## Imports

In [1]:
import nltk
import numpy as np
from collections import defaultdict

nltk.download('punkt')

[nltk_data] Downloading package punkt to
[nltk_data]     C:\Users\Daniel\AppData\Roaming\nltk_data...
[nltk_data]   Package punkt is already up-to-date!


True

## Data loading

In [2]:
italian_file_path = 'europarl-v7.it-en.it'  # Adjust the path if your file is in a different directory
english_file_path = 'europarl-v7.it-en.en'

def load_sentences(file_path):
    with open(file_path, encoding='utf-8') as file:
        sentences = file.read().split('\n')
    return sentences

italian_sentences = load_sentences(italian_file_path)
english_sentences = load_sentences(english_file_path)

# Test data loading
print(f"Total Italian sentences: {len(italian_sentences)}")
print(f"Total English sentences: {len(english_sentences)}")

# Print the first 5 sentences in both languages to check
for i in range(5):
    print(f"Italian sentence {i+1}: {italian_sentences[i]}")
    print(f"English sentence {i+1}: {english_sentences[i]}\n")

Total Italian sentences: 1909116
Total English sentences: 1909116
Italian sentence 1: Ripresa della sessione
English sentence 1: Resumption of the session

Italian sentence 2: Dichiaro ripresa la sessione del Parlamento europeo, interrotta venerdì 17 dicembre e rinnovo a tutti i miei migliori auguri nella speranza che abbiate trascorso delle buone vacanze.
English sentence 2: I declare resumed the session of the European Parliament adjourned on Friday 17 December 1999, and I would like once again to wish you a happy new year in the hope that you enjoyed a pleasant festive period.

Italian sentence 3: Come avrete avuto modo di constatare il grande "baco del millennio" non si è materializzato. Invece, i cittadini di alcuni nostri paesi sono stati colpiti da catastrofi naturali di proporzioni davvero terribili.
English sentence 3: Although, as you will have seen, the dreaded 'millennium bug' failed to materialise, still the people in a number of countries suffered a series of natural disa

## Data preprocessing

In [3]:
import nltk
import numpy as np
from collections import defaultdict, Counter
import pickle

nltk.download('punkt')  # Make sure NLTK datasets are downloaded

def tokenize_sentences(sentences, max_sentence_length=50):
    """Tokenizes sentences up to a maximum length, discarding longer ones."""

[Given data]
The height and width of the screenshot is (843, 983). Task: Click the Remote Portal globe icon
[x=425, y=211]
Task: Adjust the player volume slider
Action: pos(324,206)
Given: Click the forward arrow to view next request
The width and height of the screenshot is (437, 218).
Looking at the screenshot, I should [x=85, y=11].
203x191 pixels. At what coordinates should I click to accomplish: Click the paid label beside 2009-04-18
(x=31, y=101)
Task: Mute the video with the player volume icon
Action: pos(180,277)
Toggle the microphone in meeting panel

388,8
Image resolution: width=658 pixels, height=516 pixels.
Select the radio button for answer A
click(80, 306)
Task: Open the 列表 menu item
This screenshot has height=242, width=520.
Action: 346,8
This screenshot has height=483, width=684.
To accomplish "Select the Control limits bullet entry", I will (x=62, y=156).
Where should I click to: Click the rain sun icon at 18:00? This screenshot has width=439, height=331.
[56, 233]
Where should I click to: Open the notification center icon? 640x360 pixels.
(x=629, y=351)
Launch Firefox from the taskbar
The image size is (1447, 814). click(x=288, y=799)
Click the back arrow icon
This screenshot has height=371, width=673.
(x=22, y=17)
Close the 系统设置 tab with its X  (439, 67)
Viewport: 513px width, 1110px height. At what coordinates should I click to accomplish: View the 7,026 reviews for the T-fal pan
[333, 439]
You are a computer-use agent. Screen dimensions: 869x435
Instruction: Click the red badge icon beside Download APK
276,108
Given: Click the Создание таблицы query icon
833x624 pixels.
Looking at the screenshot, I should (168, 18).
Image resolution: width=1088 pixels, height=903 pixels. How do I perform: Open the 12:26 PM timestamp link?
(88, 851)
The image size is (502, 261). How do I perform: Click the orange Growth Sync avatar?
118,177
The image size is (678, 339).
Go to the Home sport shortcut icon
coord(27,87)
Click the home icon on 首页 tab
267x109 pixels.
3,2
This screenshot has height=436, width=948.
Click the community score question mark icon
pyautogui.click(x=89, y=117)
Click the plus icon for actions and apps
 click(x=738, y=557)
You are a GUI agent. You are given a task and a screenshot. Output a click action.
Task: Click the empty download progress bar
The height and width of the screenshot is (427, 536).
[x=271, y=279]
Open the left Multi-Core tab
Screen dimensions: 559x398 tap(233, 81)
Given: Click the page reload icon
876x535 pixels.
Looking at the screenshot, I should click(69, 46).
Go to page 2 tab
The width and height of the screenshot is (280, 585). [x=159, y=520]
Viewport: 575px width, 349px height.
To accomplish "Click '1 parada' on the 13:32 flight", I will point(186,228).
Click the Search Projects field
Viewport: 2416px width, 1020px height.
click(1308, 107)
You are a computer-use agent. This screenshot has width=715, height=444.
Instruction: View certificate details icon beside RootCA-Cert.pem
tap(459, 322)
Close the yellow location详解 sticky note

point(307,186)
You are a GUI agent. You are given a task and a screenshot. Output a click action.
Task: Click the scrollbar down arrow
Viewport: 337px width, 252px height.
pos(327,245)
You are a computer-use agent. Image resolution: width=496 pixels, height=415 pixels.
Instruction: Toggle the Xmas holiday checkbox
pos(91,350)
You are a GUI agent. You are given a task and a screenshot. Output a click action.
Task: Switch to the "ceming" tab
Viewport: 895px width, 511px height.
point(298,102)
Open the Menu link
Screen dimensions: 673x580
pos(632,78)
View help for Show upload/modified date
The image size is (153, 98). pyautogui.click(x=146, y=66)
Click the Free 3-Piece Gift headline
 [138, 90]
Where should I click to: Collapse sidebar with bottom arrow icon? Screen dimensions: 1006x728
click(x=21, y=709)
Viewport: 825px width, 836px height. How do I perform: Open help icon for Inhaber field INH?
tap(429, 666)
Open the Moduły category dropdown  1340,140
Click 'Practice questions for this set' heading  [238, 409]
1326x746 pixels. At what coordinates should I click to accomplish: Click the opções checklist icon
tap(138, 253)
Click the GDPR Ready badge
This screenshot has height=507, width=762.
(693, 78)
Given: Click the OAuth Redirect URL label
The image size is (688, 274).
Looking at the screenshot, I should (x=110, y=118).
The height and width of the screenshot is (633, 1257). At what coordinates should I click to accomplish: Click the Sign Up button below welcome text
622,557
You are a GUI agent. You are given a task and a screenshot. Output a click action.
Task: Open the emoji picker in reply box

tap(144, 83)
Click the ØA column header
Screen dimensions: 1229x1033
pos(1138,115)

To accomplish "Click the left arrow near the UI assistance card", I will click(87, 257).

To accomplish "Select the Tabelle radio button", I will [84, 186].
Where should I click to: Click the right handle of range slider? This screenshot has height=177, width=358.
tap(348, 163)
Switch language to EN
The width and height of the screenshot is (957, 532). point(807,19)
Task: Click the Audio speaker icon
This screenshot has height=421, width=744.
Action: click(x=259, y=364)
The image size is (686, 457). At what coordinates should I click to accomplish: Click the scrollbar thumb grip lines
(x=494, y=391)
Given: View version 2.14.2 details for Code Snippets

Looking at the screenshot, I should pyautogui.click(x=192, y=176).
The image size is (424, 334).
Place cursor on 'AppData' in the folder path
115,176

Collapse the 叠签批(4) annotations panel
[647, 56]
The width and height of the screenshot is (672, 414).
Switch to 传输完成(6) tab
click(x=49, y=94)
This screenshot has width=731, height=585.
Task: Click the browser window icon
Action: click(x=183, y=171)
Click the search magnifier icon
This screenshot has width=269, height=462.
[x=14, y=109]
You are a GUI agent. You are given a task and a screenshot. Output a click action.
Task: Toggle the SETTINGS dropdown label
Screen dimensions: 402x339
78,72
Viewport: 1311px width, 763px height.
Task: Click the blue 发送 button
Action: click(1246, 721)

[Exercise objective]
Which Python modules appear in import statements in the notebook code above?

[Finished task]
nltk, numpy, collections, pickle